Render the material from its first line through the line containing "Describe the element at coordinates (584, 416)" as a numbered list, omitting blank lines.

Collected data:
^^^^^^^^
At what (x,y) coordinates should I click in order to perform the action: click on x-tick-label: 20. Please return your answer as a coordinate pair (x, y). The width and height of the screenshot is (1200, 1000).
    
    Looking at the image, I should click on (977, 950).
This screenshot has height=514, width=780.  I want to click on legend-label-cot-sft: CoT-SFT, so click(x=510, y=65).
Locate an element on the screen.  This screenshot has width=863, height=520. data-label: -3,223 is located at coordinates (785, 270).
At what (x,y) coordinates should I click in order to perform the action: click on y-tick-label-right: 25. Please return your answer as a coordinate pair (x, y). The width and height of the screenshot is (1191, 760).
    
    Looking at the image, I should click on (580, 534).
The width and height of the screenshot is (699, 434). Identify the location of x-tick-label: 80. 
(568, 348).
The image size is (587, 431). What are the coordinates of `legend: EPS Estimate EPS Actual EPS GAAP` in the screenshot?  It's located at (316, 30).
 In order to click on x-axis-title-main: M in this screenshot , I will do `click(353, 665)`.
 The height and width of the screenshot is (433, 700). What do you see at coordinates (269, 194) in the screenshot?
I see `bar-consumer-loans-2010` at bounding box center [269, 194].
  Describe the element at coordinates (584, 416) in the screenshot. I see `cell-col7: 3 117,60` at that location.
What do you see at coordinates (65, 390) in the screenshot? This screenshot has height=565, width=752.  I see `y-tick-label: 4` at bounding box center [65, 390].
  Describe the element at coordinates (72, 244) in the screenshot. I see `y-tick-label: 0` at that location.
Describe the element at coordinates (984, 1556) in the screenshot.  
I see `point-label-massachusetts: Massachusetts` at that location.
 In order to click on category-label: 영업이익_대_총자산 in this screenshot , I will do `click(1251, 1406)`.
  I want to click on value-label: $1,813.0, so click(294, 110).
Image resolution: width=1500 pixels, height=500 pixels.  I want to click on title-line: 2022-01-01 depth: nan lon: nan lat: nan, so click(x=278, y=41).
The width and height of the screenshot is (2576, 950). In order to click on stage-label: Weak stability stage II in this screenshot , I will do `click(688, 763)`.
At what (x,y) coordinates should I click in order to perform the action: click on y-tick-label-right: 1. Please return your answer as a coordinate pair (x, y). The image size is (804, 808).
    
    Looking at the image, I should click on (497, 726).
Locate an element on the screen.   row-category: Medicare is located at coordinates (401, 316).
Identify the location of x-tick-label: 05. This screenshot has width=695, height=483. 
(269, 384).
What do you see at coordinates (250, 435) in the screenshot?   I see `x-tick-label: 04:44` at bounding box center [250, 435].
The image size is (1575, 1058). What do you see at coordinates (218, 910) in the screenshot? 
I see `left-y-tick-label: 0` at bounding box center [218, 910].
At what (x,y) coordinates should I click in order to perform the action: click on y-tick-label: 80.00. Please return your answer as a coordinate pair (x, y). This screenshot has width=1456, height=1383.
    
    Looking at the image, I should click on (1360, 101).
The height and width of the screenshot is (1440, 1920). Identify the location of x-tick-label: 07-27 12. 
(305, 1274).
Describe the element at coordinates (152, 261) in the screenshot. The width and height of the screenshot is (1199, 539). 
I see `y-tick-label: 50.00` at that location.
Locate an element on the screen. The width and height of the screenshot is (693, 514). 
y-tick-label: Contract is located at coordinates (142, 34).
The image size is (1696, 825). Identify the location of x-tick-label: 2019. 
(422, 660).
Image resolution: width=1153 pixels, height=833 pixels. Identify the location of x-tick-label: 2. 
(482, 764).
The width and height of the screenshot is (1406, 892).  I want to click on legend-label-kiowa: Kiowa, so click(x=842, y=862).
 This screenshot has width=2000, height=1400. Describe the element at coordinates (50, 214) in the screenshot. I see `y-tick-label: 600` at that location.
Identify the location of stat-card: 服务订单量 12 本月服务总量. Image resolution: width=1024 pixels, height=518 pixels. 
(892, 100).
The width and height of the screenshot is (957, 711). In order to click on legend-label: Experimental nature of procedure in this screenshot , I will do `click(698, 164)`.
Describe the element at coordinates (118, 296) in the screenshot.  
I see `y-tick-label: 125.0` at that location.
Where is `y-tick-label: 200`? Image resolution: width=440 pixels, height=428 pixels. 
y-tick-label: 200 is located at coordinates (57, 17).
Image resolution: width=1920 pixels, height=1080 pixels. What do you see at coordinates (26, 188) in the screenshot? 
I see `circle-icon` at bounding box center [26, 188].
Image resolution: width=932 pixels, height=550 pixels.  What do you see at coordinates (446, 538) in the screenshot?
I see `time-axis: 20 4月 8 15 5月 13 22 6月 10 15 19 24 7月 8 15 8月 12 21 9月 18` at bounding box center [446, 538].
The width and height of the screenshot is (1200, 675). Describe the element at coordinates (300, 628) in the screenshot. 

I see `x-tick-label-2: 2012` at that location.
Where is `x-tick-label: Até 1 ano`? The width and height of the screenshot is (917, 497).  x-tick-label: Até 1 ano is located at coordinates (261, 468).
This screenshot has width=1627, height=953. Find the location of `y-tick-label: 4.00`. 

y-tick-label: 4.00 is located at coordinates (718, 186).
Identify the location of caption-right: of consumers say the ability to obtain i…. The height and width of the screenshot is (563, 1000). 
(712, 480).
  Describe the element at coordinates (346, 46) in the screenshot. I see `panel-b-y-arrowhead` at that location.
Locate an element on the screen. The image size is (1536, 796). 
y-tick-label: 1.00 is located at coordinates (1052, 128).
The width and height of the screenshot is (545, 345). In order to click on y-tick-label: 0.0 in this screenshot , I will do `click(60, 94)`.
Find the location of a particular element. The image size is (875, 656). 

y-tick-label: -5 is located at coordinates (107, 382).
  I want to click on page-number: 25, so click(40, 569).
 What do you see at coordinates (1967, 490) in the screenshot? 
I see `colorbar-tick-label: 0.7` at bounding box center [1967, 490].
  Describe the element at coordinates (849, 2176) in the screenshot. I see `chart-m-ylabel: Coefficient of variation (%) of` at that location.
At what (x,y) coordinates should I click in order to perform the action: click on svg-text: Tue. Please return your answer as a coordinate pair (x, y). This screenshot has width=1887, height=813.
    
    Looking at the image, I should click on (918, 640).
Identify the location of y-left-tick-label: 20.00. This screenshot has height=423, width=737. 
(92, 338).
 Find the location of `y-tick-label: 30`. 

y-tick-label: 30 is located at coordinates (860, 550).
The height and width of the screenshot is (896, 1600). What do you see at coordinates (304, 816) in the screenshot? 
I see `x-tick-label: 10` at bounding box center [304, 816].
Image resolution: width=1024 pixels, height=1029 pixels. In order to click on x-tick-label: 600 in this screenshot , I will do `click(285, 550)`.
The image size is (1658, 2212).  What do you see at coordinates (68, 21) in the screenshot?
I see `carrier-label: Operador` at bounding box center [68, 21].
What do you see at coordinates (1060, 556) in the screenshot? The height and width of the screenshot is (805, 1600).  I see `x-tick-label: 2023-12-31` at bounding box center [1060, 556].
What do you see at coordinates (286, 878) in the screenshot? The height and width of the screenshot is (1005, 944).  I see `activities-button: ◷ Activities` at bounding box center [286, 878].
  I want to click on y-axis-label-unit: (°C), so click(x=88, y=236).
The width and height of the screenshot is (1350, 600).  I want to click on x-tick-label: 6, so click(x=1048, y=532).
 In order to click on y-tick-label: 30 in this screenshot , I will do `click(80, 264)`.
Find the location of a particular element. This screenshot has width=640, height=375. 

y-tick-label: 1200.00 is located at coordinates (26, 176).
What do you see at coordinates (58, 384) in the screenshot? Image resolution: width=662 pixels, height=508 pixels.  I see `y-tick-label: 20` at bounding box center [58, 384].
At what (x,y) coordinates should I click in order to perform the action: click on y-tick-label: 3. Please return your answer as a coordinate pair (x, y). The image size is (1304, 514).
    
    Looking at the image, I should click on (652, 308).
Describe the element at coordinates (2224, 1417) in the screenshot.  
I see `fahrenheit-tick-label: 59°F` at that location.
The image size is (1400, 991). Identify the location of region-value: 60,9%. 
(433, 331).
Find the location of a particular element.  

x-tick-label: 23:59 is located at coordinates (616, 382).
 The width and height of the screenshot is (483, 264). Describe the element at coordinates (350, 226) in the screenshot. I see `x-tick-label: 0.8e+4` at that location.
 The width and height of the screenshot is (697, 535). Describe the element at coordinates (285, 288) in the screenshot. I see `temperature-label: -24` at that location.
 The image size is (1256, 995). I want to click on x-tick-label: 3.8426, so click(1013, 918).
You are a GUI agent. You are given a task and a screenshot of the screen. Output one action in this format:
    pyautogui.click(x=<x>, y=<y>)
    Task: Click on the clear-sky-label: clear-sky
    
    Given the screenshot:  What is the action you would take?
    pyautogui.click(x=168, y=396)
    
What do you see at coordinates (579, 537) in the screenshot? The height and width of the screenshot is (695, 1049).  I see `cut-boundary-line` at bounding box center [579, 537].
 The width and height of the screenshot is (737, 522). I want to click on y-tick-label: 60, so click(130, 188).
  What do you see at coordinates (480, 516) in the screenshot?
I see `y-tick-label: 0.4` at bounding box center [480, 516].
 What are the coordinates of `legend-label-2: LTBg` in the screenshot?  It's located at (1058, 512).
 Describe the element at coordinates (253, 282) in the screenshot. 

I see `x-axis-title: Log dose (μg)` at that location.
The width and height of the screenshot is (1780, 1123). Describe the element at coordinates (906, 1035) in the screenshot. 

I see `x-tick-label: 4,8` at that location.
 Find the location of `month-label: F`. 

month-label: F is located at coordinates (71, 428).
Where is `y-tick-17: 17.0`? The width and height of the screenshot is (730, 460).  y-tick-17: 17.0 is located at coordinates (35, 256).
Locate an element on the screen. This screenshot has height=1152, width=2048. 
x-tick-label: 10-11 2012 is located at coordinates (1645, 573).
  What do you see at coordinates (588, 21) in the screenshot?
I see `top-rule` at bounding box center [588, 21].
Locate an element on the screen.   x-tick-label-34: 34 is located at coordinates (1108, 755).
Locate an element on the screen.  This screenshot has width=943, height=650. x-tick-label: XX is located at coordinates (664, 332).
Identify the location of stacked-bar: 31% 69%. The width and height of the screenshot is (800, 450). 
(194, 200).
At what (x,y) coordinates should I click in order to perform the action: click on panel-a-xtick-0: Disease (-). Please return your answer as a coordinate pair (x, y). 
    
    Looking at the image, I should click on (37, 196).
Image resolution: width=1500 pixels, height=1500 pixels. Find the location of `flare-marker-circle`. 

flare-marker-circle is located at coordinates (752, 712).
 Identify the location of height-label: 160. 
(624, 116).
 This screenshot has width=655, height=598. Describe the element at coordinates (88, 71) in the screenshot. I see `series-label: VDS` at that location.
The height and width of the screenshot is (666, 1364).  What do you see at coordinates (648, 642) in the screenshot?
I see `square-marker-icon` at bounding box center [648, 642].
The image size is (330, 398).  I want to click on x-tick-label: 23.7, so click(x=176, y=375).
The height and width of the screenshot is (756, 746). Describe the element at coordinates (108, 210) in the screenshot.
^^^^^^^^
Response to this exercise:
1. At what (x,y) coordinates should I click in order to perform the action: click on x-tick-label: 20. Please return your answer as a coordinate pair (x, y). The width and height of the screenshot is (1200, 1000).
2.     Looking at the image, I should click on (977, 950).
3. This screenshot has height=514, width=780.  I want to click on legend-label-cot-sft: CoT-SFT, so click(x=510, y=65).
4. Locate an element on the screen.  This screenshot has width=863, height=520. data-label: -3,223 is located at coordinates (785, 270).
5. At what (x,y) coordinates should I click in order to perform the action: click on y-tick-label-right: 25. Please return your answer as a coordinate pair (x, y). The width and height of the screenshot is (1191, 760).
6.     Looking at the image, I should click on (580, 534).
7. The width and height of the screenshot is (699, 434). Identify the location of x-tick-label: 80. 
8. (568, 348).
9. The image size is (587, 431). What are the coordinates of `legend: EPS Estimate EPS Actual EPS GAAP` in the screenshot?  It's located at (316, 30).
10.  In order to click on x-axis-title-main: M in this screenshot , I will do `click(353, 665)`.
11.  The height and width of the screenshot is (433, 700). What do you see at coordinates (269, 194) in the screenshot?
12. I see `bar-consumer-loans-2010` at bounding box center [269, 194].
13.   Describe the element at coordinates (584, 416) in the screenshot. I see `cell-col7: 3 117,60` at that location.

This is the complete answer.